The Shotokan of England Karate Union (SEKU), founded in 1982 is a federation of Shotokan karate clubs in southern England, with about thirty clubs from Helston in Cornwall to Bromley in Greater London. The federation is led by Mick Dewey, 8th dan, who was a student of the late Keinosuke Enoeda.

==History==
The Shotokan of England Karate Union was founded by Sensei Mick Dewey in 1982 when through circumstance he felt unable to continue his relationship with the KUGB. Originally named the South of England Karate Union, a change to Shotokan of England Karate Union was necessary when some northern English clubs joined. In 1984, due to the Unions growth, Mick Dewey invited his friend Dave Hazard (Hazard was a regular visiting instructor at Brighton Shotokan) to join as technical director of the SEKU. The HQ (Hombu) dojo for SEKU is Portsmouth Karate Club where Mick teaches to this day having begun teaching there in 1972. Mick and Phil Elliott founded many clubs around the south of England and in fact in his own words every karate club in the south of England currently owes its roots to the Portsmouth dojo and SEKU. Brighton Shotokan was founded in June 1974 by Mick Dewey and Phil Elliott at the Sussex Sports Centre, Queens Square, Brighton. Phil Elliott stopped training around 1978/9 and Mick Dewey continued running the club then around 1980 he handed the responsibilities to club members Greg Wedekind, Will Davies, John Cave and Paul Bonnet, they continued running the club until the arrival of Dave Hazard. At the invitation by Mick Dewey and the agreement of the four instructors, Dave Hazard was offered the full-time teaching position at the Brighton club. Dave Hazard moved to Brighton in 1985 and built the club into an elite training ground for adults, mainly black and brown belts. Dave Hazard worked within SEKU until 2003 when he left to found the Academy of Shotokan Karate.

== Organisation ==
SEKU's Chief Instructor is Mick Dewey, who holds the rank of 8th dan. Brian Smith 7th dan who teaches at Lovedean Karate Club is SEKU's senior Technical Committee Member.

==Competitions==
SEKU organises two competitions each year, held at the Mountbatten Sports Centre. An open tournament for invited clubs is held in November and a SEKU competition in May. In 2009, Dave Galloway and his sister Karyn Powell, both of whom started at Portsmouth dojo won the men's and women's sections respectively of the SEKU nationals.

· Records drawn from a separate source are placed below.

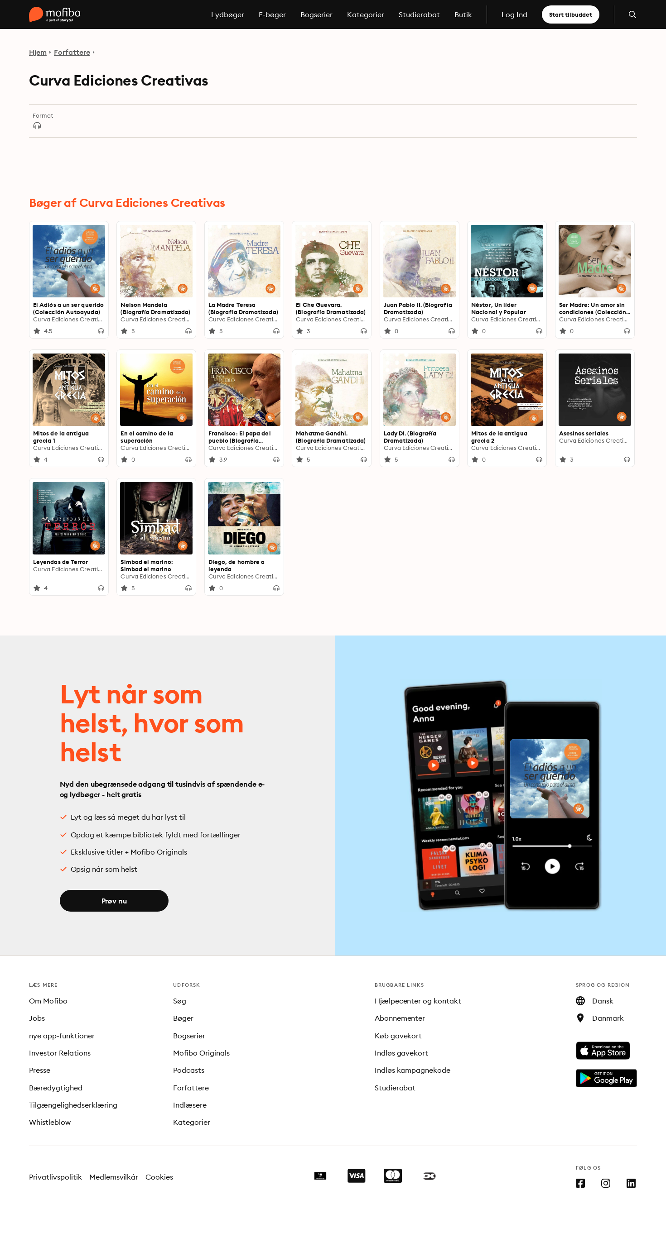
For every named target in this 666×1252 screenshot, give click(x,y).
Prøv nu (114, 900)
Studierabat (419, 14)
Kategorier (365, 14)
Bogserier (316, 14)
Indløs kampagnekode (413, 1070)
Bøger (183, 1018)
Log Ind (514, 14)
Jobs (37, 1018)
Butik (463, 14)
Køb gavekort (398, 1035)
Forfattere (72, 52)
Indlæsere (190, 1104)
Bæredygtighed (55, 1087)
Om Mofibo (48, 1000)
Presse (39, 1070)
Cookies (159, 1176)
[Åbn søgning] (632, 14)
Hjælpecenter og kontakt (418, 1000)
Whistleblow (50, 1122)
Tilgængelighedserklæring (73, 1104)
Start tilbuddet (570, 14)
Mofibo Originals (201, 1052)
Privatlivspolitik (55, 1176)
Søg (179, 1000)
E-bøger (272, 14)
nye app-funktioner (62, 1035)
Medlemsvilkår (114, 1176)
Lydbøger (227, 14)
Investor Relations (60, 1052)
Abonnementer (400, 1018)
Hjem (38, 52)
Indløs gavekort (402, 1052)
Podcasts (188, 1070)
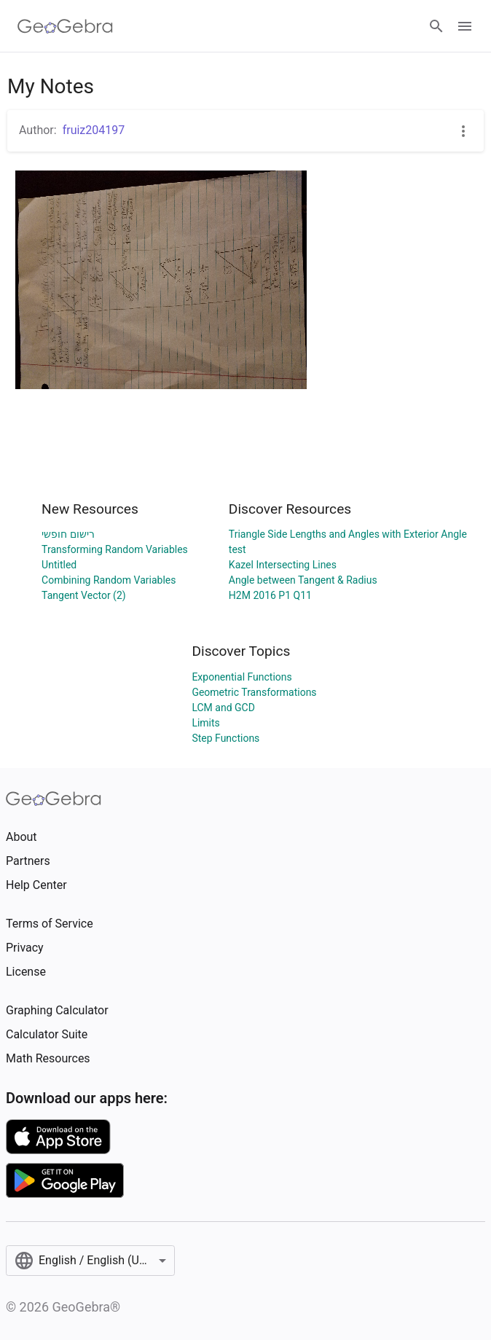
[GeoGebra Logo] (65, 26)
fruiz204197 (94, 130)
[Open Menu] (465, 26)
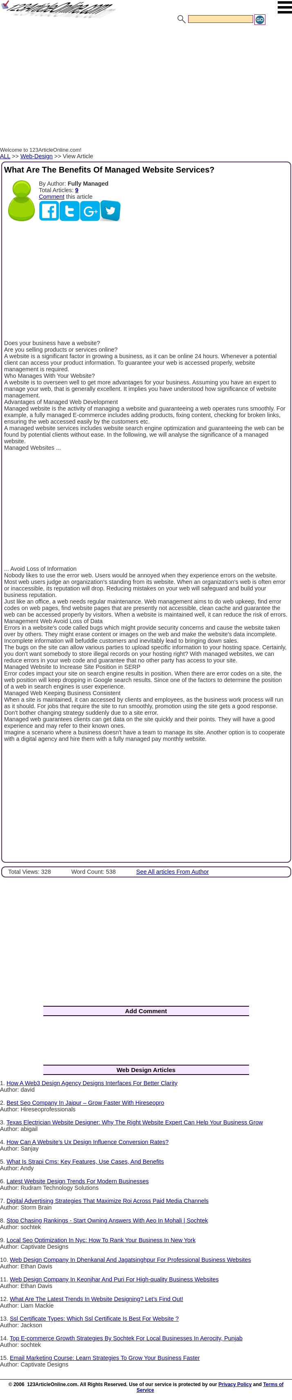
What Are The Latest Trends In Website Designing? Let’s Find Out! (96, 1299)
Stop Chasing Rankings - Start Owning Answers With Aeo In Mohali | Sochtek (107, 1220)
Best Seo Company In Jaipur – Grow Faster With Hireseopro (85, 1102)
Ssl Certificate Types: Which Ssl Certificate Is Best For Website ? (94, 1318)
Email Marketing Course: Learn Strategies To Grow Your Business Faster (105, 1358)
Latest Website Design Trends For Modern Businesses (78, 1181)
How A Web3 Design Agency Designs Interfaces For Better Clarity (92, 1083)
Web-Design (36, 156)
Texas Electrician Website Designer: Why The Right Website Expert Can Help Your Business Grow (135, 1122)
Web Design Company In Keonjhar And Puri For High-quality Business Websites (114, 1279)
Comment (51, 196)
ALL (5, 156)
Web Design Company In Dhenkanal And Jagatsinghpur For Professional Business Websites (130, 1259)
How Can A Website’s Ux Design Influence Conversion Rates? (87, 1142)
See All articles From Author (172, 871)
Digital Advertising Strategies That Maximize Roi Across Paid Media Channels (108, 1201)
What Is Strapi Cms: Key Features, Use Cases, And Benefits (85, 1161)
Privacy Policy (235, 1384)
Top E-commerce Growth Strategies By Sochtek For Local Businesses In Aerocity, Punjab (126, 1338)
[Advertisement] (146, 87)
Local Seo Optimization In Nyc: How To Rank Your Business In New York (101, 1240)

At the 2009 Shobu-Ippon International Shotokan Open at Guildford the SEKU men's kumite team beat Hasha to win gold medals. Dave Galloway won the men's individual kumite and Hannah Day, performing Gojushio Dai, the ladies' black belt kata. At the 2010 Shobu-ippon event, SEKU came joint third in the medals table.

Dave Galloway from Portsmouth Karate Club was winner of the open weight men's kumite at the SKDUN World Championships at Lons-le-Saunier, France, defeating Alexandre Clementis from Belarus in the final.